Court Opinion

ID: 9639411
Source: CourtListenerOpinion
Date Created: 2023-08-22 16:16:41.710099+00
Date Added: 2024-06-11T18:10:17.841895
License: Public Domain

ANDEESON, Circuit Judge
(concurring).
In Judge WILSON’S opinion it is stated:
“The test, therefore, is whether the donor or decedent has reserved to himself control over the economic benefits or enjoyment of the trust property. If the economic benefits passed under the trust deed from the decedent’s control beyond recall, there can be no transfer tax.”
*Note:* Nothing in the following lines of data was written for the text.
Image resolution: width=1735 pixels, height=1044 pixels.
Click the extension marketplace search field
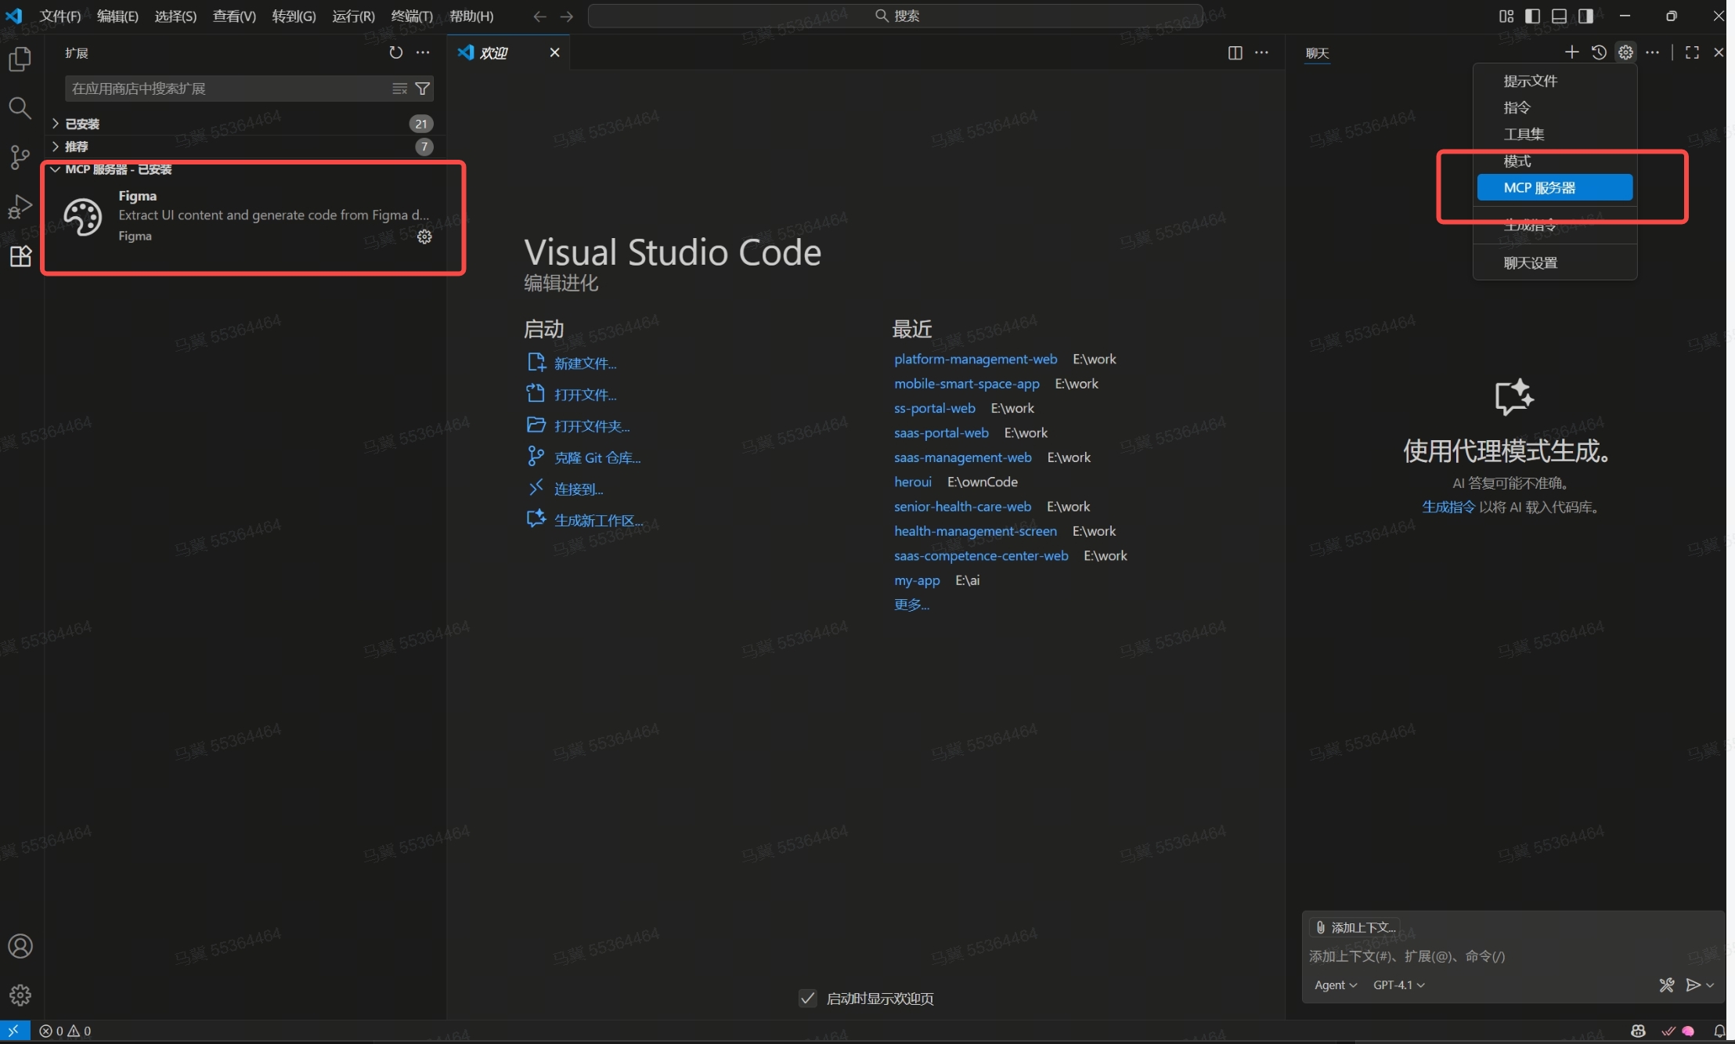pyautogui.click(x=227, y=89)
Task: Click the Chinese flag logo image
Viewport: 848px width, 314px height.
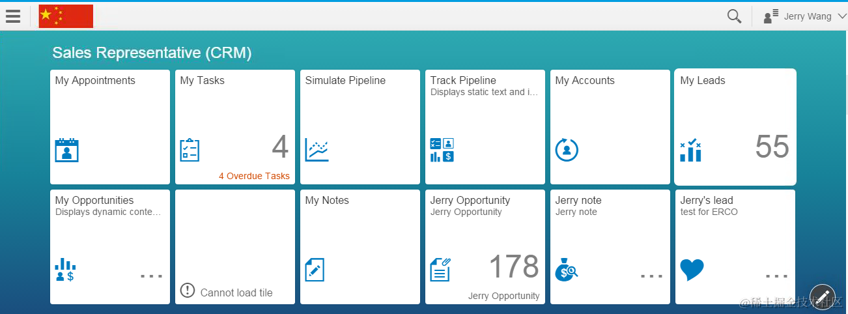Action: point(66,16)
This grounds the power to tax on beneficial interest. In Hill v. Commissioner (C. C. A.) 38 F.(2d) 165, 168, and in Pope v. Commissioner (C. C. A.) 39 F.(2d) 420, 424, I unsuccessfully urged, as controlling, the same principle on my brethren, and wrote dissents. The Supreme Court, in 281 U. S. 761, 50 S. Ct. 460, 74 L. Ed. 1170, denied certiorari in the Hill Case. If and in so far (if at all) as such refusal to review may be held to warrant an inference of approval of the majority views in that case, my dissent is held wrong. But, in the absence of explicit holding by that court, that beneficial interest is not, in general, the test of taxability, I concur in reversing the decision below.
My doubt, as to the ultimate holding of the Supremo Court is increased by the expressions of that court in Tyler v. United States, 281 U. S. 497, 50 S. Ct. 356, 74 L. Ed. 991. In that case, it was ruled that property held by husband and wife by an estate in the entirety was taxable as a part of the deceased husband’s estate. The basis of the holding was that only the husband’s death gave the wife the power to hold the estate absolutely as her own, including the power of disposal; that his death was “the generating source” of important and definite accessions to her property rights.
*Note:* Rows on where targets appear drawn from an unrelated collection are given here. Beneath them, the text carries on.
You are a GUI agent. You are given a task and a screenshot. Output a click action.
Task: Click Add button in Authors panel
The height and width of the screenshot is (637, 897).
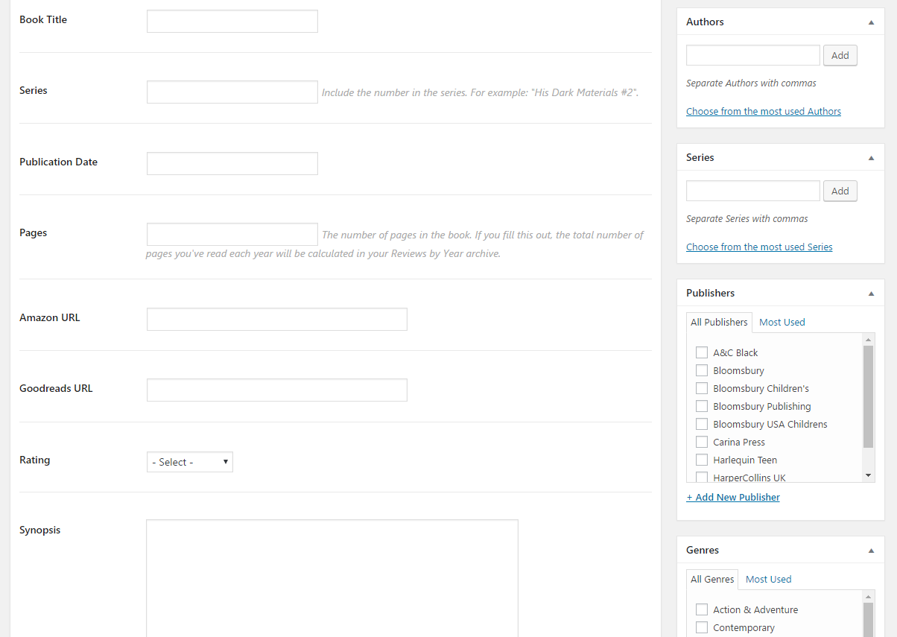coord(840,55)
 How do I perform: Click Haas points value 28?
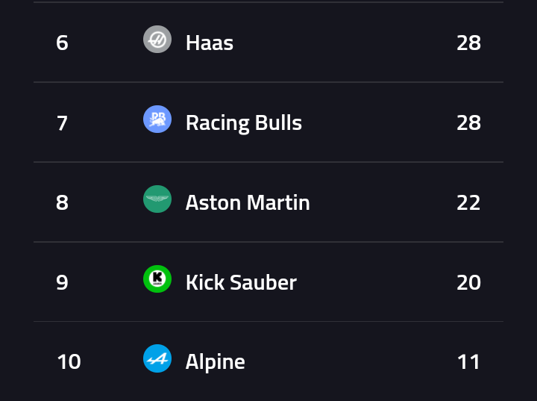pyautogui.click(x=468, y=43)
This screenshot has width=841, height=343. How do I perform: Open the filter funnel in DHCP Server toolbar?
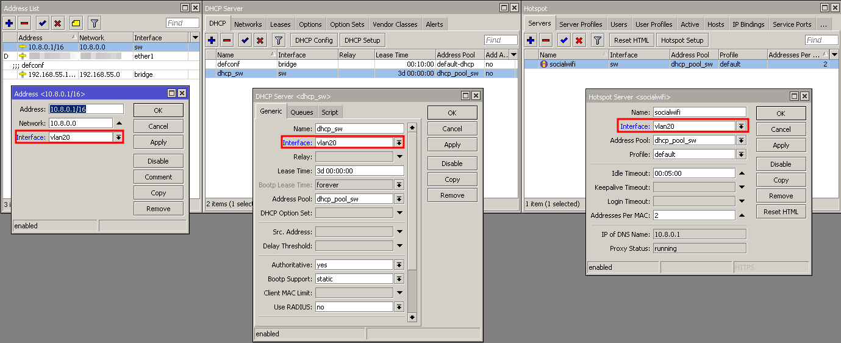[279, 40]
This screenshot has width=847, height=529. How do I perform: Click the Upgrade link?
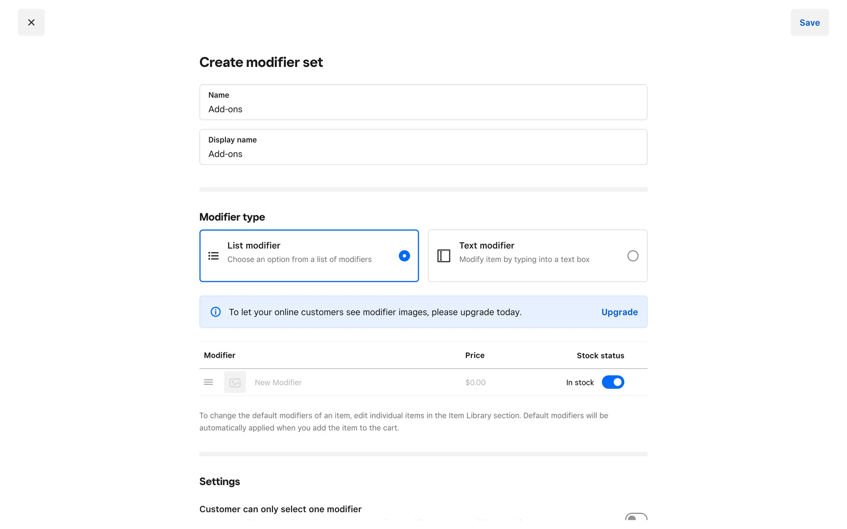619,312
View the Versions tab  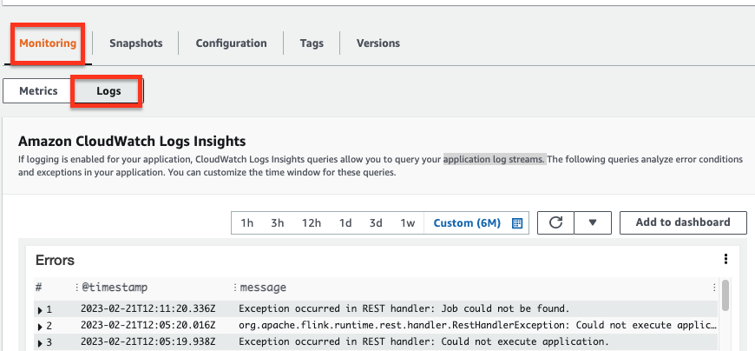coord(378,43)
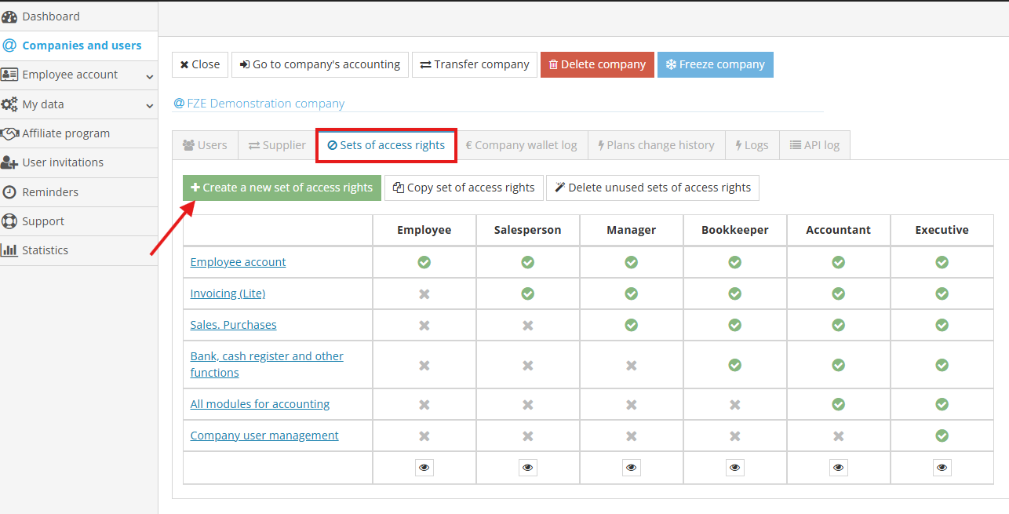
Task: Show Executive access details via eye icon
Action: pos(942,467)
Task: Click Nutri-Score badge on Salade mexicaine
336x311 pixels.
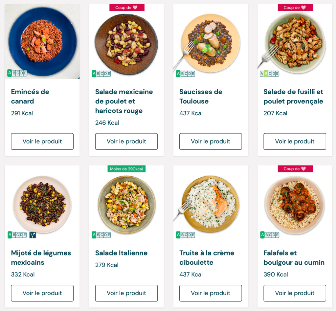Action: pos(101,74)
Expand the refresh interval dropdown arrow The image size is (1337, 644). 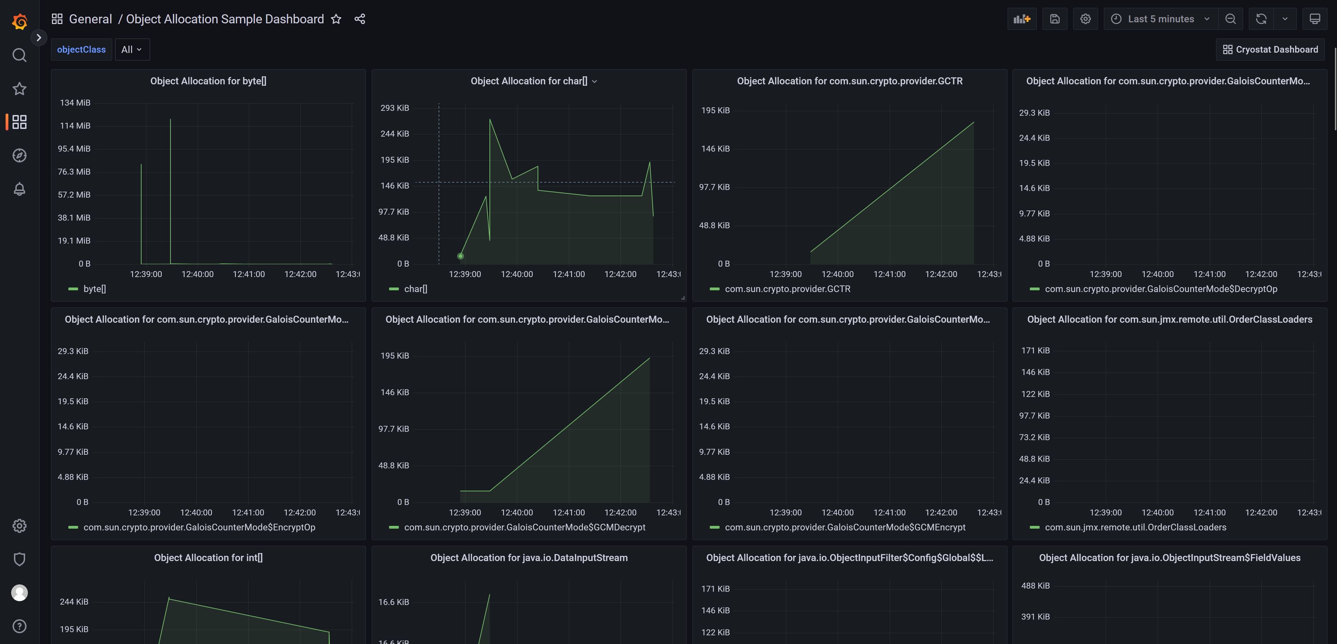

So in the case at-bar: The rights of the beneficiaries under the trust were, until Mrs. Haynes’ death, absolutely subject to be changed or destroyed under the power reserved by her. She could do practically anything with that trust fund except apply its economic benefits to herself. Her death “ripened” their property rights. 281 U. S. 503, 50 S. Ct. 356, 74 L. Ed. 991.
If a power to alter and divert, absolutely divorced from economic benefits to the holder of the power, is not taxable, our decision is right. But I record my doubt as to what the Supreme Court will ultimately hold on that question.